As a divorce lawyer, I am continually amazed by what people will put in print. Literally have boxes of documents full of copies of texts, e-mails, and Facebook posts from clients. I tell clients to stop posting anything about their separation on social media. Lawyers, clients, all kinds of people in this industry ‘creep’ on the internet to try to get insight into what is really going on. Why does if often create problems? In part, because people text it or post it so quickly without considering how far-reaching its impact may be. Here are some points to consider. When you posted that sarcastic comment about your ex on Facebook, did you think it would be sitting in front of a judge who is deciding your custody case? Did you consider whether a friend of a friend would see it and forward it to your ex’s lawyer?
Even if you ‘block’ your ex, did you consider how your message may have gotten to them via one of your hundred’s of followers? When you sent that text in anger telling her exactly what you thought of her, what it says about how you treat people? Is the person who reads it going to now wonder how you talk to your children about their mother or father? I have seen every one of those hypothetical happen. Before you send off that text or post a message on Facebook here are a few things for you to think about.

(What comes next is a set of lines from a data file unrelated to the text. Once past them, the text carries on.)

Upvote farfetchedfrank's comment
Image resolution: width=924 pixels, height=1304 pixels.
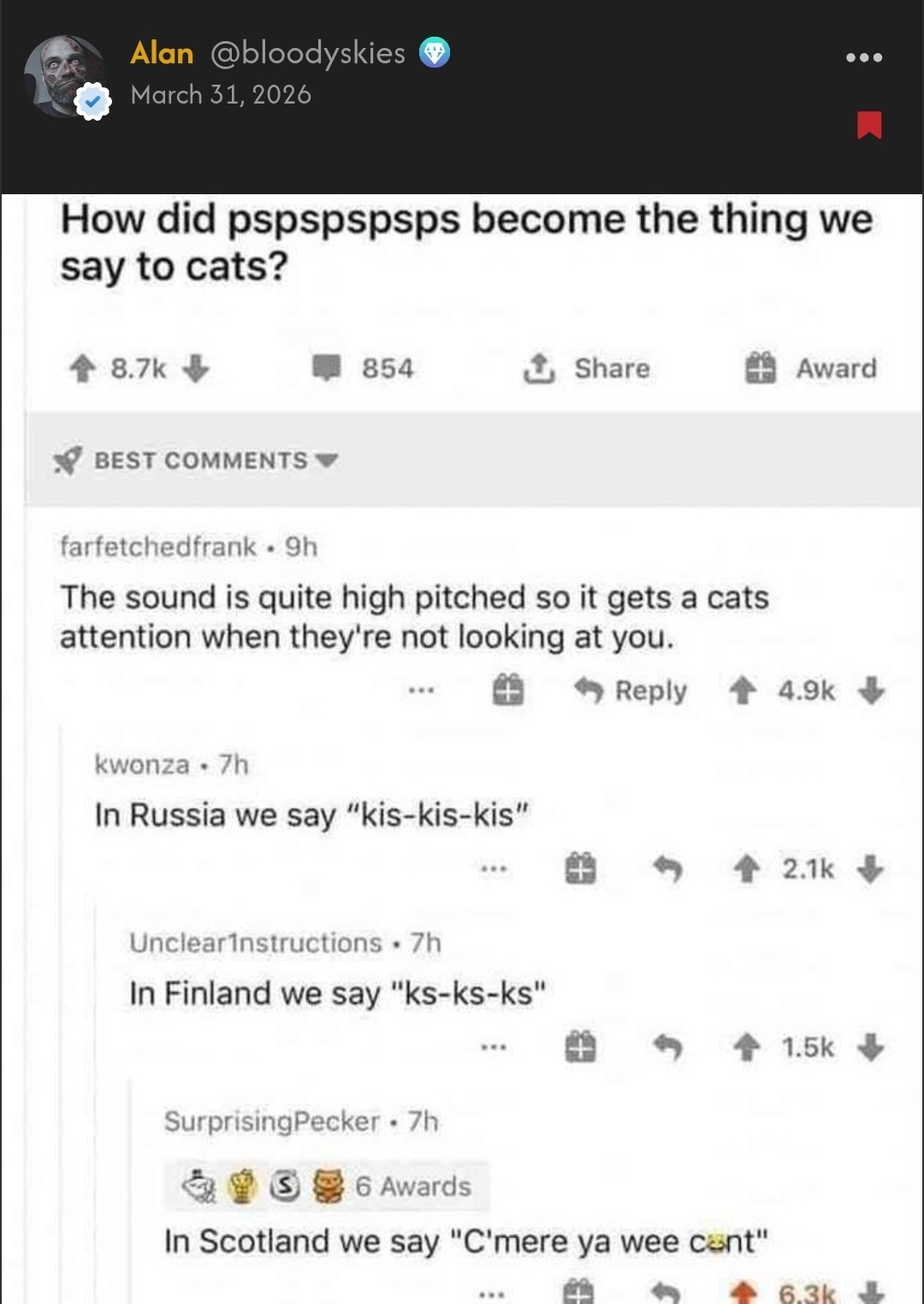click(x=743, y=691)
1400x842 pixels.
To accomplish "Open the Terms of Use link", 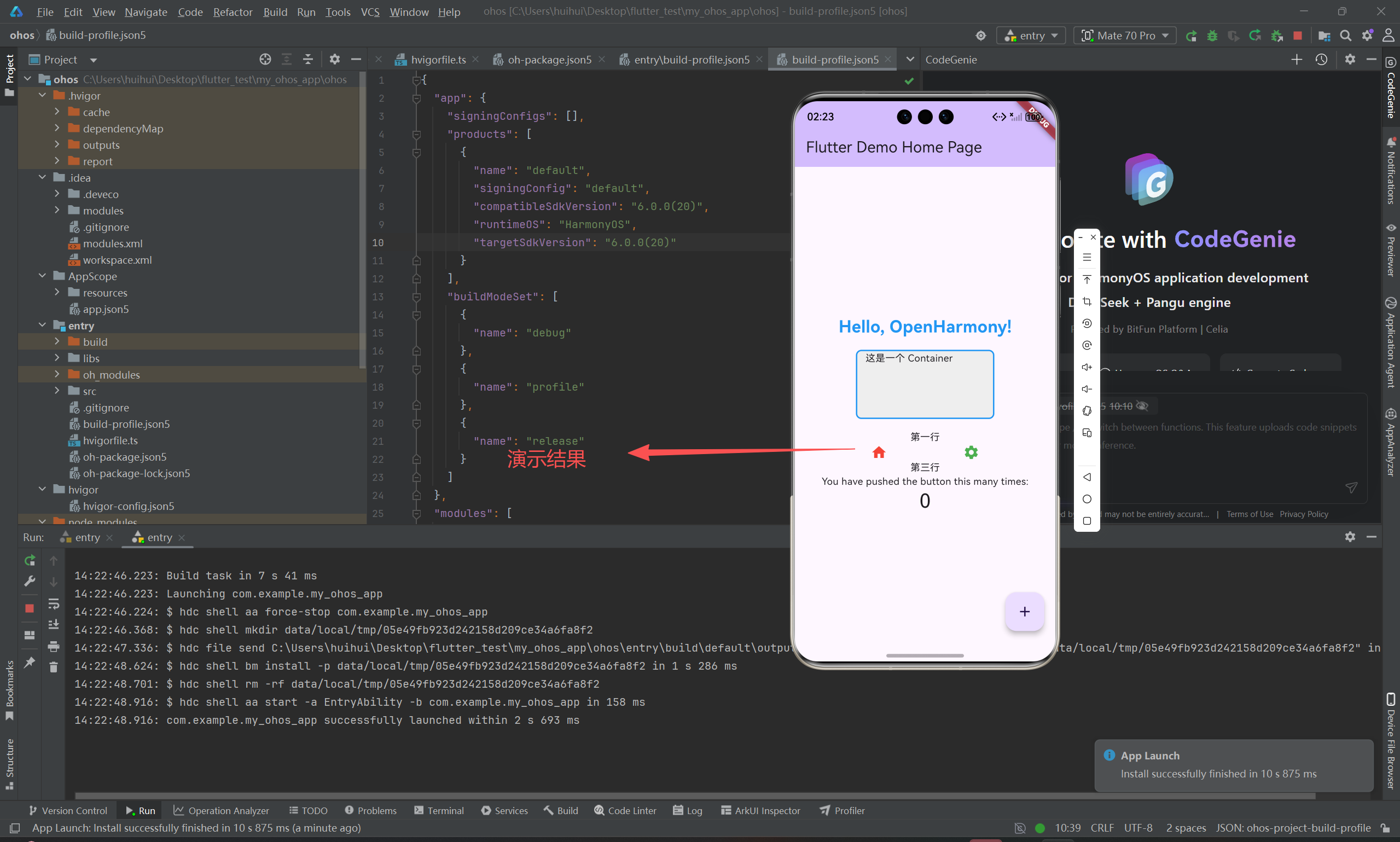I will click(x=1249, y=514).
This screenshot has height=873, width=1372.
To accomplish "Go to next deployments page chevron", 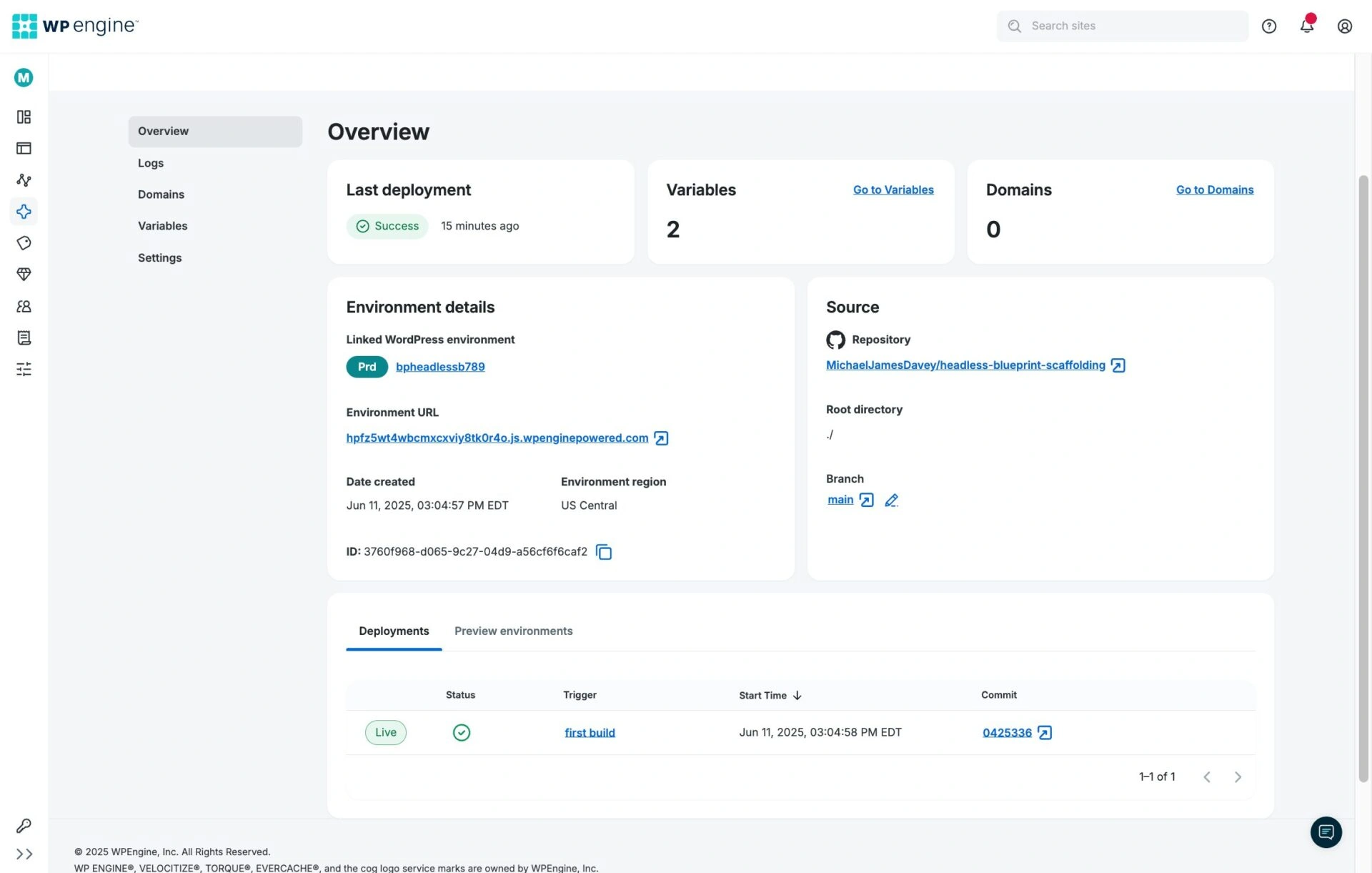I will (1238, 777).
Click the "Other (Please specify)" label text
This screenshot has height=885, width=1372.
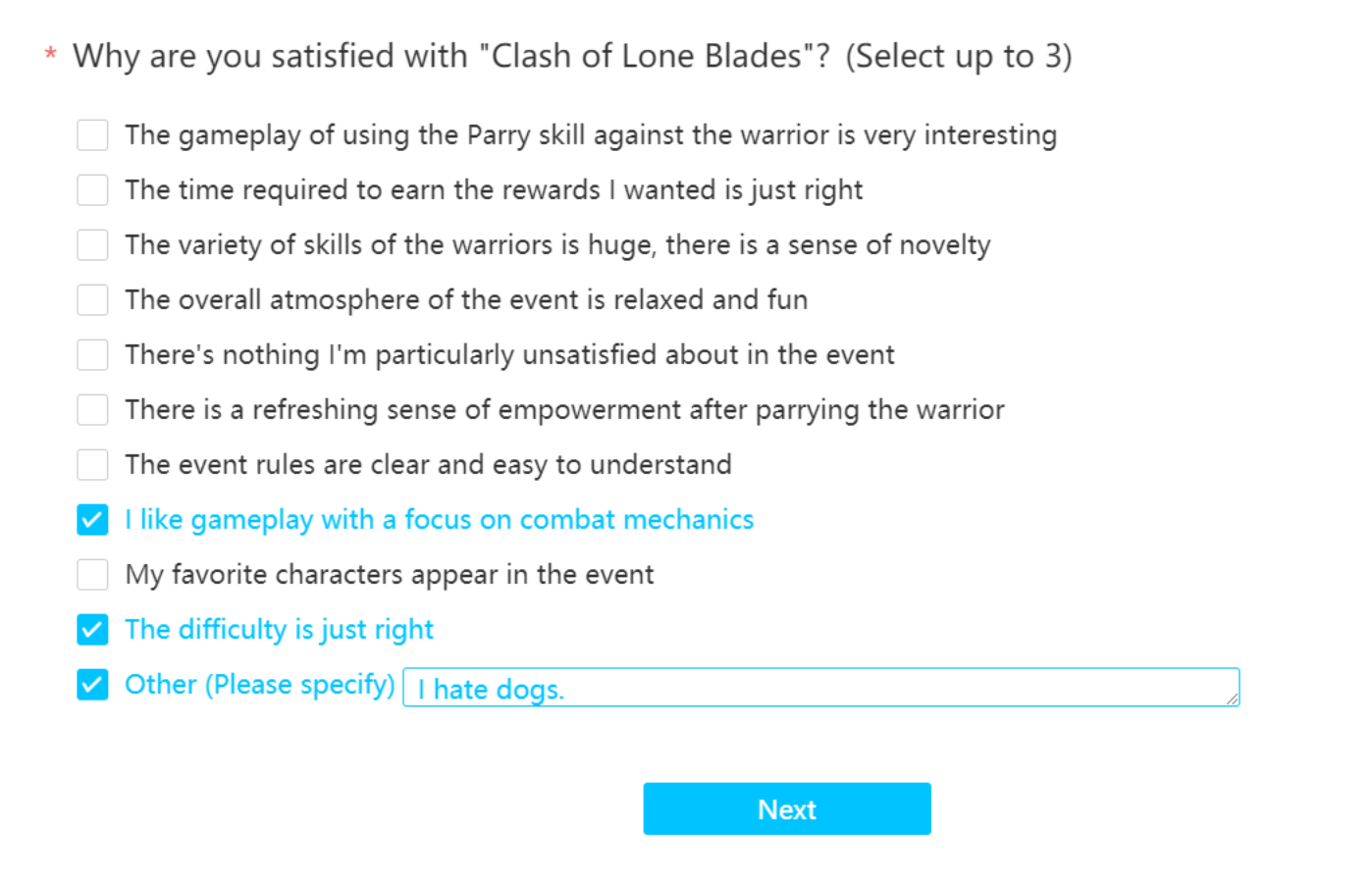coord(259,685)
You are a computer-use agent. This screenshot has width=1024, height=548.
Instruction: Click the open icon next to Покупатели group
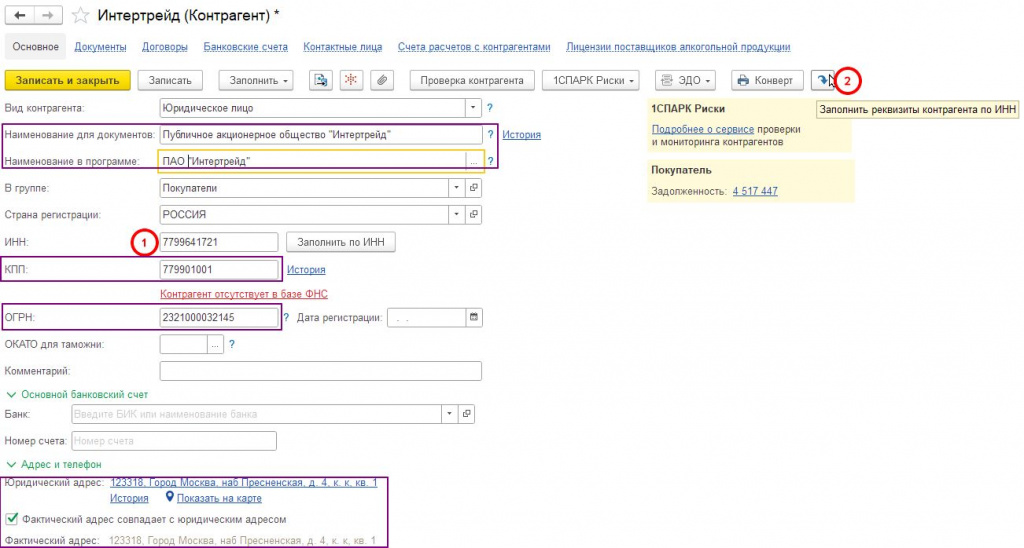tap(474, 187)
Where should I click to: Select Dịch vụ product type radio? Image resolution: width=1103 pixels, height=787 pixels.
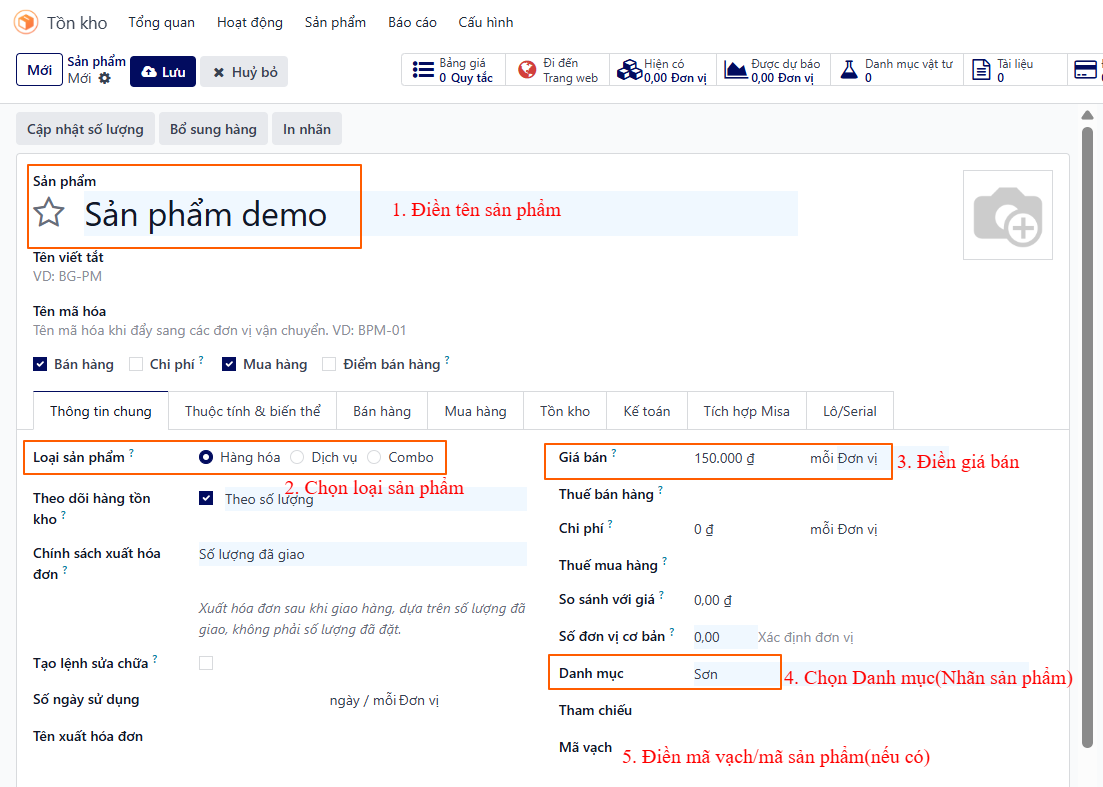pyautogui.click(x=297, y=457)
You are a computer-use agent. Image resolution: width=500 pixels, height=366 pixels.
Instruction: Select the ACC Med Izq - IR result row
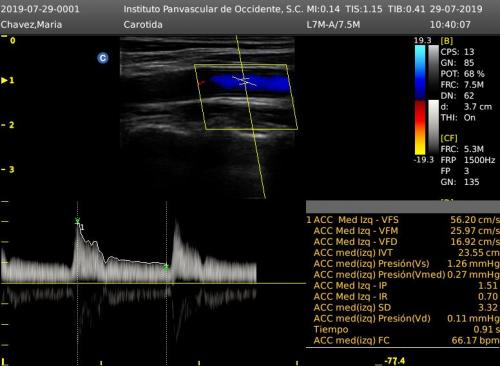point(403,297)
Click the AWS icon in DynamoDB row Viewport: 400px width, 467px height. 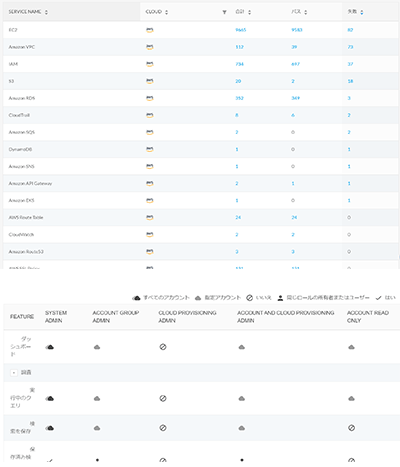(x=150, y=149)
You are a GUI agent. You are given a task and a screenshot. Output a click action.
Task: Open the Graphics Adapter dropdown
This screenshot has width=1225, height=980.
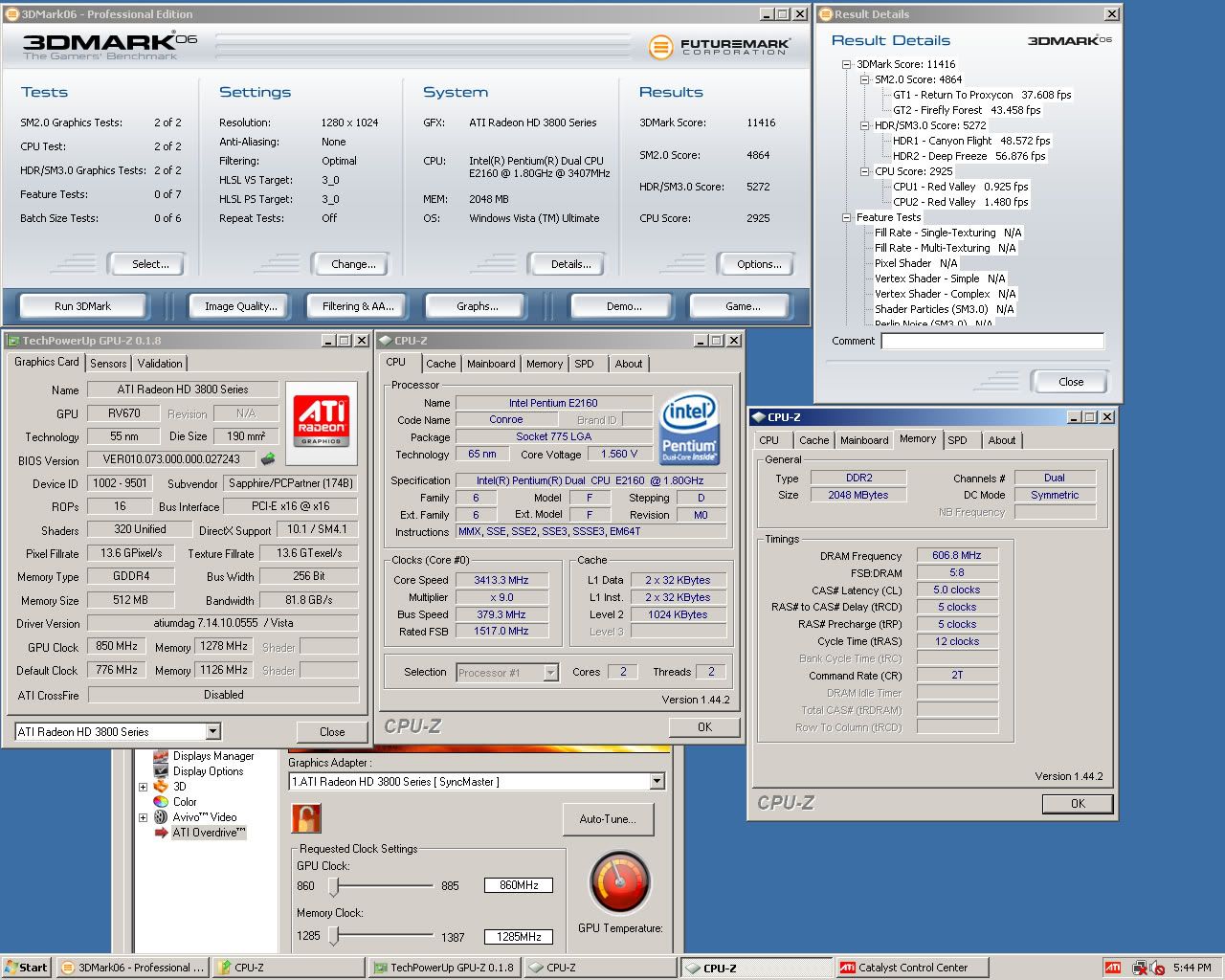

- Does this show I have a lack of respect for the other parent, or for people in general?
- Would a judge wonder whether I could be making the same type of comments to the children?
- Is it simply rude or mean-spirited? (That is always going to reflect badly on you)
- There any possibility that sometimes it would be read by my children or their friends? If yes, what would the impact be on them, when they read it?
- Is it showing me drinking and partying when custody and access is an issue? Is it at a time when the children were in my care?
- Is it a picture of me on my new boat or on the beach in Aruba when support issues are in question?
I always remember the response of an experienced judge, speaking about this type of evidence. The judge was asked, “Do you really consider the Facebook posts that are submitted?” His response was, that he assumes that when you are sitting in your pajamas with your coffee posting on social media, you are probably saying exactly what you think. So yes, he considers it.
I hope it becomes clear to you that social media can cause you a lot of grief. You may be making the other person’s case for them, literally.